Of course, in one sense all refugia are transitional in that at a certain latitude an
area of land mass may at one time favour a species, enabling it to survive, while at
another be inhospitable to it. In both hospitable and inhospitable times the land area
(be it a mountains or whatever) physically remains, but during inhospitable times
the refuge disappears. One example is the palaeo-Lake Makgadikgadi that existed in
the lowest part of the Kalahari Plain (present-day northern Botswana) during the last
glacial, which was for part of the mid-southern African watershed a time of rain, or
pluvial. During this time the lake was large and comparable in size to present-day
Lake Victoria further north in eastern Africa. Today little remains other than a mix
of salt pan and swamp: primarily the Makarikari Salt Pan and Okavango Swamp.

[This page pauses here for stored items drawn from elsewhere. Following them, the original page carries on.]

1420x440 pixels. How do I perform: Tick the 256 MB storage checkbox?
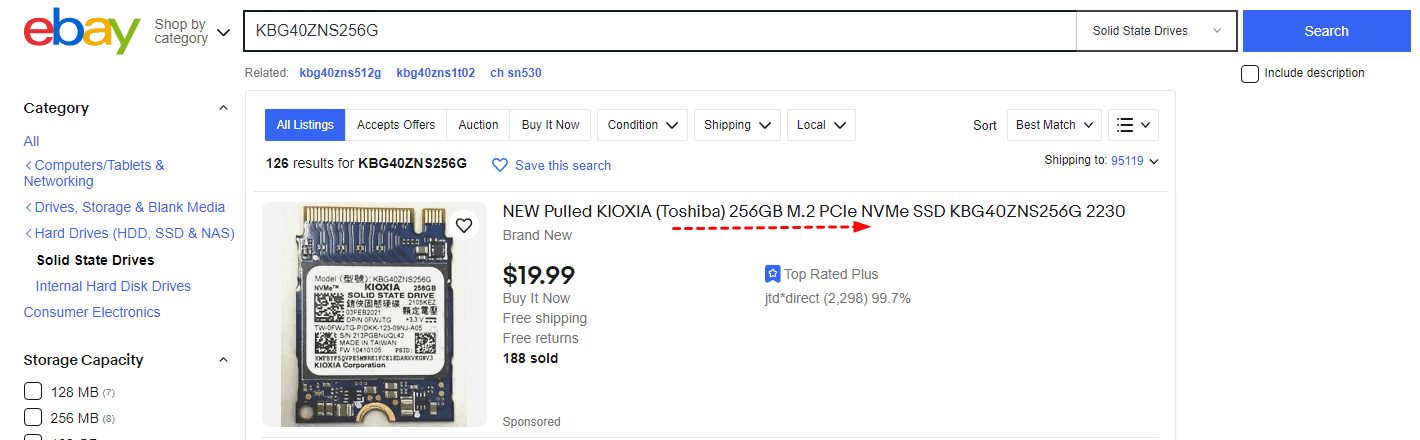(x=33, y=418)
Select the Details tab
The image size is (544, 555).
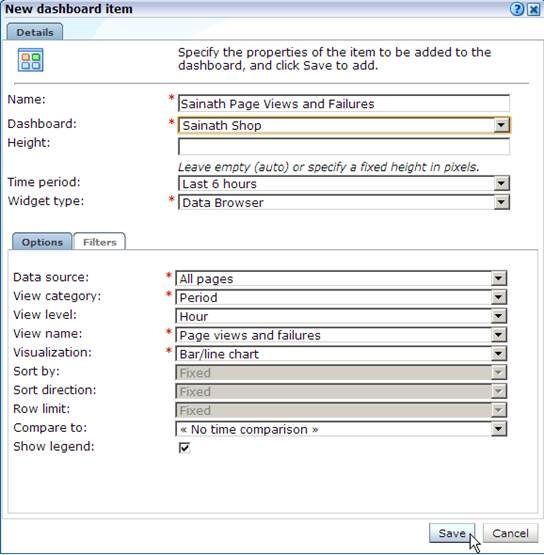[35, 32]
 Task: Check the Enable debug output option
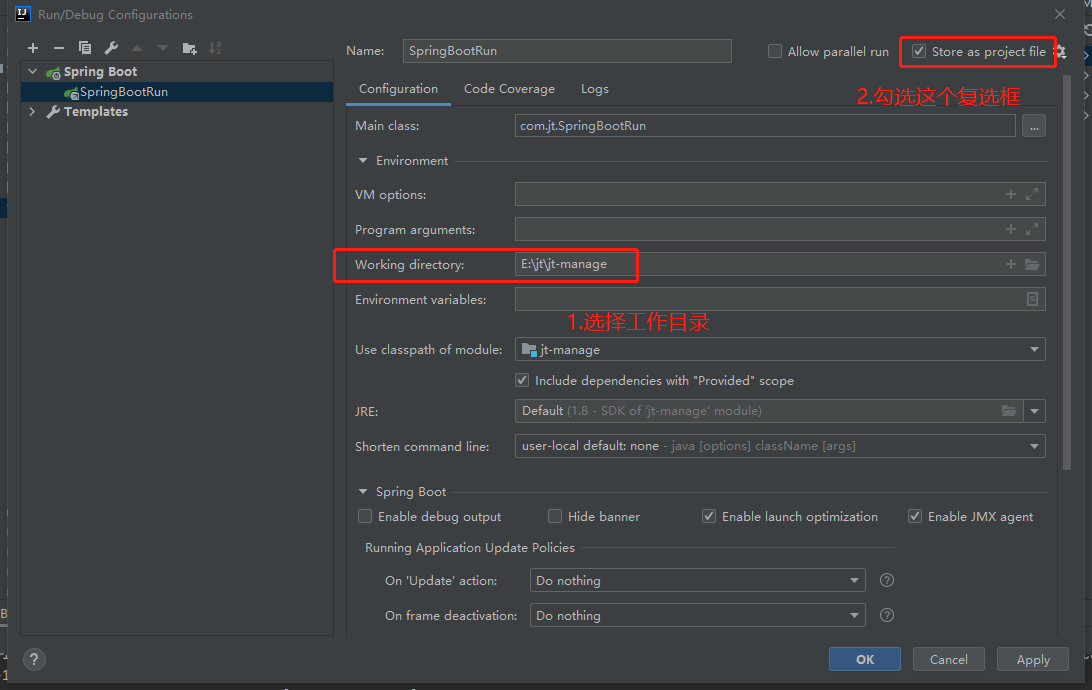click(x=365, y=517)
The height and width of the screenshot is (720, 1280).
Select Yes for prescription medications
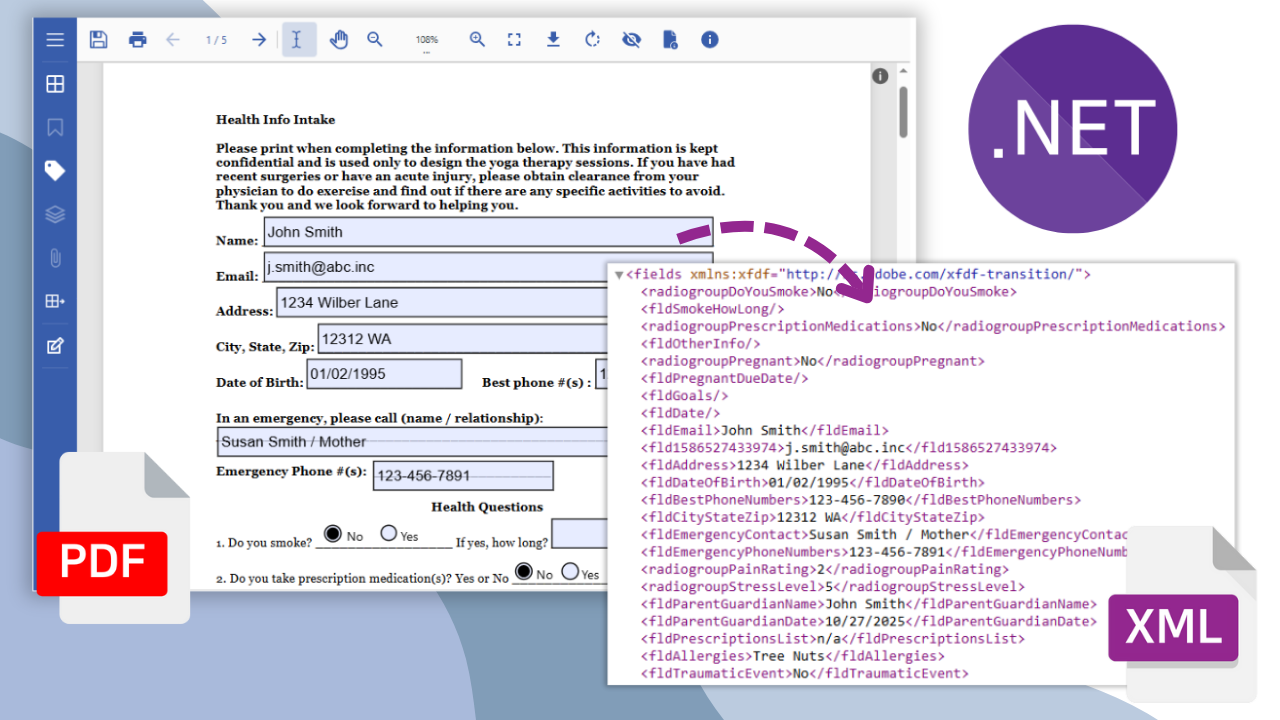click(570, 572)
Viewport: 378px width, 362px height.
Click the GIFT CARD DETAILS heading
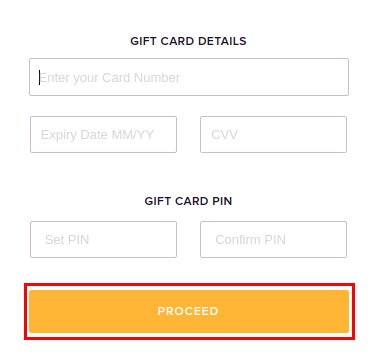click(188, 41)
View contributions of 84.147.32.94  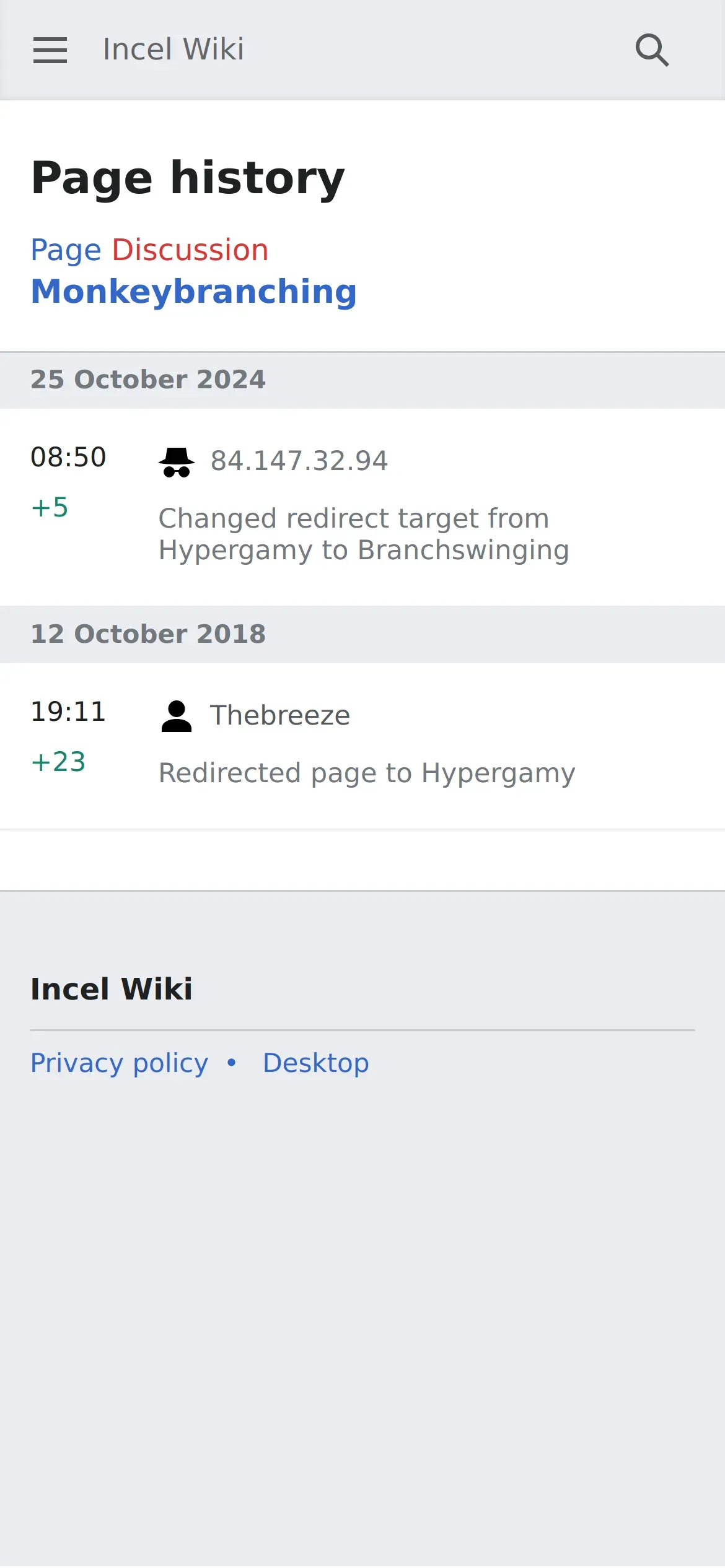[299, 461]
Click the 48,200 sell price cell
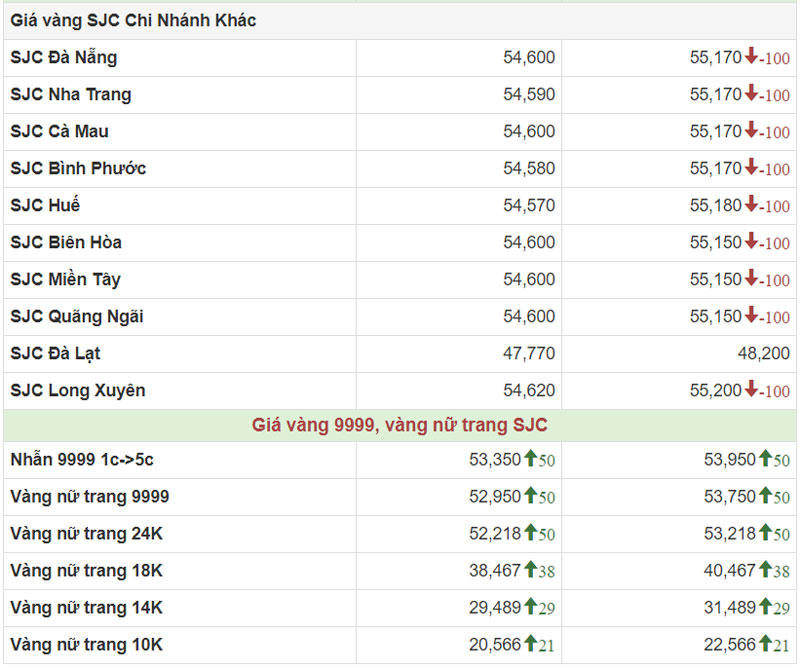Viewport: 800px width, 668px height. tap(763, 353)
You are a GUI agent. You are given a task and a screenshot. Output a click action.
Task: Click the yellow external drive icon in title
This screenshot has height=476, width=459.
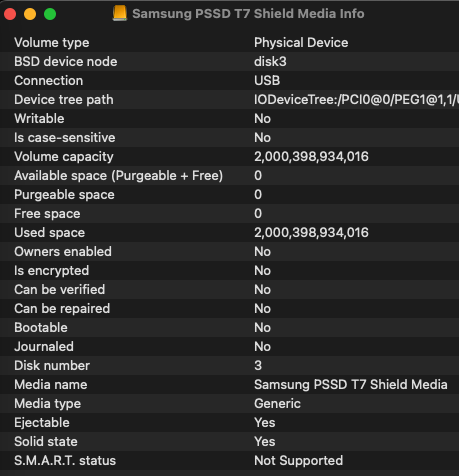120,13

The importance of palaeo-Lake Makgadikgadi was discovered because of the rich
biodiversity of cichlid fish species in sub-watersheds 800 km or so apart that would
have once fed into this lake. Conversely, the rivers associated with Lake Victoria, and
the rivers flowing into other large African lakes, have only two widespread riverine
lineages of haplochromine cichlids. This contrasts with the lakes themselves, which
have high cichlid biodiversity. The reason for this, it is supposed, is that these large
lakes provide many opportunities for speciation whereas the rivers do not. So why
are the rivers that flow into the Kalahari Plain species-rich?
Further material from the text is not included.